* [TASK TO COMPLETE]:
Across the entries that follow, work out the number of lines containing the string "Photoshop", and state it alone.

* [WORKING DATA]:
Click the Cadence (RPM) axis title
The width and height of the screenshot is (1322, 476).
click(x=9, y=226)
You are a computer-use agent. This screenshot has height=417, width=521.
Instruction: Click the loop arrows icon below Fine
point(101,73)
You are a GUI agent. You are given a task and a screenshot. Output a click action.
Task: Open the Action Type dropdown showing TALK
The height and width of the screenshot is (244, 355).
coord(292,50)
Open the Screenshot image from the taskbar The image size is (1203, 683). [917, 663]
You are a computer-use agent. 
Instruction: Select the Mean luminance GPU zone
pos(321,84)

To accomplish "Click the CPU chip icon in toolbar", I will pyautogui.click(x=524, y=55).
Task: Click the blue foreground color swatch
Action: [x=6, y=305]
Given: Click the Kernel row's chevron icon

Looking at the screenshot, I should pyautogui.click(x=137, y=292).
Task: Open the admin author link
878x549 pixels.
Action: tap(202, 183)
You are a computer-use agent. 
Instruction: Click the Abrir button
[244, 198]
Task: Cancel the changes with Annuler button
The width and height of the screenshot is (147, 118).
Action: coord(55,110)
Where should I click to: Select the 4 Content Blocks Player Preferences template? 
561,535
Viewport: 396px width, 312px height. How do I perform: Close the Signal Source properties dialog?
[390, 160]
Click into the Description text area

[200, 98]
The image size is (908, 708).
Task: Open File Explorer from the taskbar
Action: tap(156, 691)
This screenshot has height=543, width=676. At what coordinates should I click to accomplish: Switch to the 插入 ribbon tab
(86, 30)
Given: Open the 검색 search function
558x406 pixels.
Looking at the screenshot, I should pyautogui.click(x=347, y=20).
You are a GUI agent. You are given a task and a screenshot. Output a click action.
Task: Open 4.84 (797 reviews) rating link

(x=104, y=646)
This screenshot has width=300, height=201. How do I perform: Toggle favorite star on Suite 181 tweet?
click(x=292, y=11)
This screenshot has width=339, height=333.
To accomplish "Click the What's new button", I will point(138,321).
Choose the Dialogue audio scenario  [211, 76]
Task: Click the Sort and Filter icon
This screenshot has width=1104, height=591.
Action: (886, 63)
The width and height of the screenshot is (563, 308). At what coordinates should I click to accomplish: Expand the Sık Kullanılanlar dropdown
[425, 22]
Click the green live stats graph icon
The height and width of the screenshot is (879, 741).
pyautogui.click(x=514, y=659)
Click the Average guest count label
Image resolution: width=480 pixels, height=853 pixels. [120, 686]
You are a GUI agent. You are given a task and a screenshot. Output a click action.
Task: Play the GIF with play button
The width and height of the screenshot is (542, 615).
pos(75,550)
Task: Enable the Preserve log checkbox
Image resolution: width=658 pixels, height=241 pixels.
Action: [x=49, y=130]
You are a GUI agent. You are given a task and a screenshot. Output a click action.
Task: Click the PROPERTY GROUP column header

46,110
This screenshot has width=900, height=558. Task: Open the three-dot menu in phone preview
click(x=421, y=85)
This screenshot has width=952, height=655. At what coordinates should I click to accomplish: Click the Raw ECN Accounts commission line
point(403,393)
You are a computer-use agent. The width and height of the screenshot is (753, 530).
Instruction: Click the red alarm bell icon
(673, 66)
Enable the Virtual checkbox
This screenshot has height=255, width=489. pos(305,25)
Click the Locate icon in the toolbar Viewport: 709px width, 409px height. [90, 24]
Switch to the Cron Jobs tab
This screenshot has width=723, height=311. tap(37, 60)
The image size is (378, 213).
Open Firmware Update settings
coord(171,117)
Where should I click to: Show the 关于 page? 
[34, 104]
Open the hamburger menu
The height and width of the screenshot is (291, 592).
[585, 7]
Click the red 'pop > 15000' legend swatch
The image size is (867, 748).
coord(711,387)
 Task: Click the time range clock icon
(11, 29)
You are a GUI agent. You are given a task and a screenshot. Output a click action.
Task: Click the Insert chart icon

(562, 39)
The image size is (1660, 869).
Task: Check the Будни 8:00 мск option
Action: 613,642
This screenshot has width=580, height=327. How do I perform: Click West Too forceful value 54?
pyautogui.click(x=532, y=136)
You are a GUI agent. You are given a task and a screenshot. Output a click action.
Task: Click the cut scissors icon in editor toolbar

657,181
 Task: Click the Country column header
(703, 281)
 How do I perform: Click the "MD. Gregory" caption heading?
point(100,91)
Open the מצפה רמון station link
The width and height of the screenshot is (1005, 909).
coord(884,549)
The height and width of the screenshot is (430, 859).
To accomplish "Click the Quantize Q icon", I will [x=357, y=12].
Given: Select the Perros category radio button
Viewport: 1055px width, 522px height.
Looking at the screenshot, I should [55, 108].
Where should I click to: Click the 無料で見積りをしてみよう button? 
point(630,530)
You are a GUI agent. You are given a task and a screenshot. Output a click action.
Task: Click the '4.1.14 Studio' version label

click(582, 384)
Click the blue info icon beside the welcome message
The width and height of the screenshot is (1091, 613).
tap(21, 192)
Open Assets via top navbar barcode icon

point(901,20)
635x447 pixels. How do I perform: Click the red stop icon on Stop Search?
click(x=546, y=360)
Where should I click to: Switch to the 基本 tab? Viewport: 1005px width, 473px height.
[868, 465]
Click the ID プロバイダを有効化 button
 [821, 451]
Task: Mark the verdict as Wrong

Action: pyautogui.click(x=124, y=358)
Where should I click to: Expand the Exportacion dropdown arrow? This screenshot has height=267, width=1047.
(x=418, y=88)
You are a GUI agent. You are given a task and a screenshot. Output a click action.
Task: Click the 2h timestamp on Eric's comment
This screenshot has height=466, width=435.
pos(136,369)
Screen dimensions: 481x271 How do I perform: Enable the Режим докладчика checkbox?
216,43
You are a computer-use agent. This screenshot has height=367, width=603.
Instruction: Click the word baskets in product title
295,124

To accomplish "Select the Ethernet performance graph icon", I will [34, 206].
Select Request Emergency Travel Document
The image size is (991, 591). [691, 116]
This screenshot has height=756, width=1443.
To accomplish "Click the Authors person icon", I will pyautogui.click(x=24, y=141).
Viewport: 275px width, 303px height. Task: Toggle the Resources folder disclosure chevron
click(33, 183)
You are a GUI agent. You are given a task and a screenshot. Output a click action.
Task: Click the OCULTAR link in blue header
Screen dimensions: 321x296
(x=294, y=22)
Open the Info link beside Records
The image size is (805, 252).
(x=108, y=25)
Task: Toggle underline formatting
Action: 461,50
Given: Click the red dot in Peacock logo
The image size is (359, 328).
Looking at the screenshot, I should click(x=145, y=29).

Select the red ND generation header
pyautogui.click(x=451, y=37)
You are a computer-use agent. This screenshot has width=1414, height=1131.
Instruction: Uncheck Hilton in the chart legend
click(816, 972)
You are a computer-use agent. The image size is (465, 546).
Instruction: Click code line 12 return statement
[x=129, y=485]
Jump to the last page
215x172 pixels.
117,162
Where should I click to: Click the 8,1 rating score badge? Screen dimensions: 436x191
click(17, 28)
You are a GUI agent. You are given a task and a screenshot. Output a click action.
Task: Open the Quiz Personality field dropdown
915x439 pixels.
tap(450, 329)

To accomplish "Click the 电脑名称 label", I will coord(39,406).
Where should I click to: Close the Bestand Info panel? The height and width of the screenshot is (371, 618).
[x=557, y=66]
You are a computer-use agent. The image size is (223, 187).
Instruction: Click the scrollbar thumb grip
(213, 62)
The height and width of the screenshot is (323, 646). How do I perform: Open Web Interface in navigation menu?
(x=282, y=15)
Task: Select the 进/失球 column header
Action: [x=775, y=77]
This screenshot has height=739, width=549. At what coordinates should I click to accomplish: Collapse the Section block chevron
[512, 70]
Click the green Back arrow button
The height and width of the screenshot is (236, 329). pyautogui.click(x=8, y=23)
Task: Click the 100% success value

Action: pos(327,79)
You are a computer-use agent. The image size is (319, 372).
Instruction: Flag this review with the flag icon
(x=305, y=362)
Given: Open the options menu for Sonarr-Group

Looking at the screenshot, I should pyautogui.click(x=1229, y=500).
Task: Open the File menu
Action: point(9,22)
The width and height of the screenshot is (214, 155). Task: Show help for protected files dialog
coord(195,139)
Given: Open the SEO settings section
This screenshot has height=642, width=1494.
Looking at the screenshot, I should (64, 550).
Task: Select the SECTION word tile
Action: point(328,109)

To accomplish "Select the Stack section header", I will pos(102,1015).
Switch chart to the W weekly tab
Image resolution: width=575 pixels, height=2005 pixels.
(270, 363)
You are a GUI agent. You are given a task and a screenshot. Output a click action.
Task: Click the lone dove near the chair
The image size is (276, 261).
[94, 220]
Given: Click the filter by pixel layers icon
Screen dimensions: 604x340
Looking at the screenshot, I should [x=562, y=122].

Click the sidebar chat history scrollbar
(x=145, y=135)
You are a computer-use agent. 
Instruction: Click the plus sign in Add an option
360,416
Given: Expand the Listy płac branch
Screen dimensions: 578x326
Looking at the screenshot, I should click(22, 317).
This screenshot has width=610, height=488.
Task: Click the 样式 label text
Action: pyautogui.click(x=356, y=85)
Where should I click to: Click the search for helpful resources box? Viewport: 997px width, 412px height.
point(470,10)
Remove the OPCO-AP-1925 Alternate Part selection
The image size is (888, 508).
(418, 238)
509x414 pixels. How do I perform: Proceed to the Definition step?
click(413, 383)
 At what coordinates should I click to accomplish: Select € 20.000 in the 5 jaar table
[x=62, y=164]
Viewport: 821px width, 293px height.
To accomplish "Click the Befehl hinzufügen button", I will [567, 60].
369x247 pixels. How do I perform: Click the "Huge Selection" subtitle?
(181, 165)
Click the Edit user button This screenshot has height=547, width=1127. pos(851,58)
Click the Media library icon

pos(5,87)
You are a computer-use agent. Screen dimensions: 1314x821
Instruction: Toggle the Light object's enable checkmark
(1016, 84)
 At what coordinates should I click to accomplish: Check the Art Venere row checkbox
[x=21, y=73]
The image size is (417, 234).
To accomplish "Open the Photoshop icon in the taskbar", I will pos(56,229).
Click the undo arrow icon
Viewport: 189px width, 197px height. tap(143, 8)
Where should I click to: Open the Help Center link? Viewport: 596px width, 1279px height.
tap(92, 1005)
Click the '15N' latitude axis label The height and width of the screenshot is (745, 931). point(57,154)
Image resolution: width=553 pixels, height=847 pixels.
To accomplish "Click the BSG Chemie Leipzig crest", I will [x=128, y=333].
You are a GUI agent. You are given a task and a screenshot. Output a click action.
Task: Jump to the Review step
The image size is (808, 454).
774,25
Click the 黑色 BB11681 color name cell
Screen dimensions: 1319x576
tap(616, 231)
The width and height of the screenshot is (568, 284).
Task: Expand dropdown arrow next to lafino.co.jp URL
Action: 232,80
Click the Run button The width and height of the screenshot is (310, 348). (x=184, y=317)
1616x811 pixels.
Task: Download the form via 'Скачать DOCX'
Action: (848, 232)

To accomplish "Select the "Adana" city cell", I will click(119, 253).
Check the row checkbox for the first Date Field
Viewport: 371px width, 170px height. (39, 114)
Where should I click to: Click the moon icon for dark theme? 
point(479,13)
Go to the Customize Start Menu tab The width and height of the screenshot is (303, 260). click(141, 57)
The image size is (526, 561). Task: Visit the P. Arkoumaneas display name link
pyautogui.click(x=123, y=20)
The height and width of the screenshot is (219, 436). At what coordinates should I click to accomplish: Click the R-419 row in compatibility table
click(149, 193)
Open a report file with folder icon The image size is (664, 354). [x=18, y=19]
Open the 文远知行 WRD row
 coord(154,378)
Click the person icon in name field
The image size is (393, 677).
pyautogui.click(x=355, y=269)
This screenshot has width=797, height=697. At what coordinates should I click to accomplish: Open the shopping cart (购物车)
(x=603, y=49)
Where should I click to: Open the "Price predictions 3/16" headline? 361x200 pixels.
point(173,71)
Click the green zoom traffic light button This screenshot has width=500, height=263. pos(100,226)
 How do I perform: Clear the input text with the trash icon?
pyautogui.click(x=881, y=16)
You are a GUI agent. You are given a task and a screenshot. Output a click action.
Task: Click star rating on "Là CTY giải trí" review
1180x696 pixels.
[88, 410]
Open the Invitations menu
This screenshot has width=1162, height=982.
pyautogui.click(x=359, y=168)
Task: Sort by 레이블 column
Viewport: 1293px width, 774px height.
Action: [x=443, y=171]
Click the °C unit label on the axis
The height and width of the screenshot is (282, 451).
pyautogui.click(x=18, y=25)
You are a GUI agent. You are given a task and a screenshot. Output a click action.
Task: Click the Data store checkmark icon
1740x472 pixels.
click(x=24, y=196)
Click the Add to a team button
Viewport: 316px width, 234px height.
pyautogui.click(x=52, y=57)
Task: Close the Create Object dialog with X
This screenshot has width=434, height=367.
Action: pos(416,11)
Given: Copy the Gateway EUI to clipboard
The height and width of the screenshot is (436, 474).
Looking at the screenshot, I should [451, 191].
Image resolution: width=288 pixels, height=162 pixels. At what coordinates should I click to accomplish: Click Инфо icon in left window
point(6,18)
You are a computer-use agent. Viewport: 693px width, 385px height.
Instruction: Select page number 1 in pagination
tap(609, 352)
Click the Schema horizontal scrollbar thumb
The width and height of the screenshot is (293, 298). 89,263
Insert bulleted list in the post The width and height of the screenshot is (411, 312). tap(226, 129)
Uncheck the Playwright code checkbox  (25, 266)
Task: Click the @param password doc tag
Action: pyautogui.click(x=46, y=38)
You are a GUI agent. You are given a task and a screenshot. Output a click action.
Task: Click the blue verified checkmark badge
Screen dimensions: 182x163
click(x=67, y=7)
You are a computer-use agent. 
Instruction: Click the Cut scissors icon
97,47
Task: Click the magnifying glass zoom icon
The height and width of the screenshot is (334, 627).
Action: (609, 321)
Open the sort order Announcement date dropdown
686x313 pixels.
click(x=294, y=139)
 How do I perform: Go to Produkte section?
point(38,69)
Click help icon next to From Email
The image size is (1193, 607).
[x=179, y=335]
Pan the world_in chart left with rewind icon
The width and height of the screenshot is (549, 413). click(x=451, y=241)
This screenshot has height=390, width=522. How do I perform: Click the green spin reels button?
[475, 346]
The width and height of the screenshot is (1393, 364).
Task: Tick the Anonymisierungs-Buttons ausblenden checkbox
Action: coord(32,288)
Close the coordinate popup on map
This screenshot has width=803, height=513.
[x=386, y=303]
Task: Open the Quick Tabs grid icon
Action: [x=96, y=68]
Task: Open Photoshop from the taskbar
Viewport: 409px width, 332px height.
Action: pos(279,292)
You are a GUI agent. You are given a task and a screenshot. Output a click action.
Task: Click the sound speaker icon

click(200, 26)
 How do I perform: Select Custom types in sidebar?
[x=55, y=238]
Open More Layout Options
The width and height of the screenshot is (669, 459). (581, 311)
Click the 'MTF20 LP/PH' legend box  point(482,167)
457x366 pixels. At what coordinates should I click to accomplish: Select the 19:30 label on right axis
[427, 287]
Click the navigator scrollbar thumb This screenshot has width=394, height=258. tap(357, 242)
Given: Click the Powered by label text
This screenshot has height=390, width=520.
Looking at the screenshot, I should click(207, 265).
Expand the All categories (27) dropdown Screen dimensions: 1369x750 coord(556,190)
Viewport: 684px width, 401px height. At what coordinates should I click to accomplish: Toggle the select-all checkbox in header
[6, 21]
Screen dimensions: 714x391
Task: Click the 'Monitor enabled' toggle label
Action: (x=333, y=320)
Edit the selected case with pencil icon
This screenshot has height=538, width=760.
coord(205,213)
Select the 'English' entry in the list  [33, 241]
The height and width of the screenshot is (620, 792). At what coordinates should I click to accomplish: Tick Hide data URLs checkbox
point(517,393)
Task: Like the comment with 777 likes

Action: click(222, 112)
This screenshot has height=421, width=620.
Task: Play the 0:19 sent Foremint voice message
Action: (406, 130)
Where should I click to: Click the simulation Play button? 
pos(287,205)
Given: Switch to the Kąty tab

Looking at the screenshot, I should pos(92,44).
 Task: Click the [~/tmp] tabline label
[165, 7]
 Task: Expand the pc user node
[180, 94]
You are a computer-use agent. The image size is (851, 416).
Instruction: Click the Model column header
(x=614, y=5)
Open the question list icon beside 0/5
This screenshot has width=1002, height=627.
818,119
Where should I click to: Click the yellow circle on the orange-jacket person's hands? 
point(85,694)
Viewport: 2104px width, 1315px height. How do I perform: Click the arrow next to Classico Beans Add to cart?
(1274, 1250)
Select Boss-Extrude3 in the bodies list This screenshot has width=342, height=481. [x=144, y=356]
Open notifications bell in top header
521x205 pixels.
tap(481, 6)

* [WRITTEN REPLY]:
2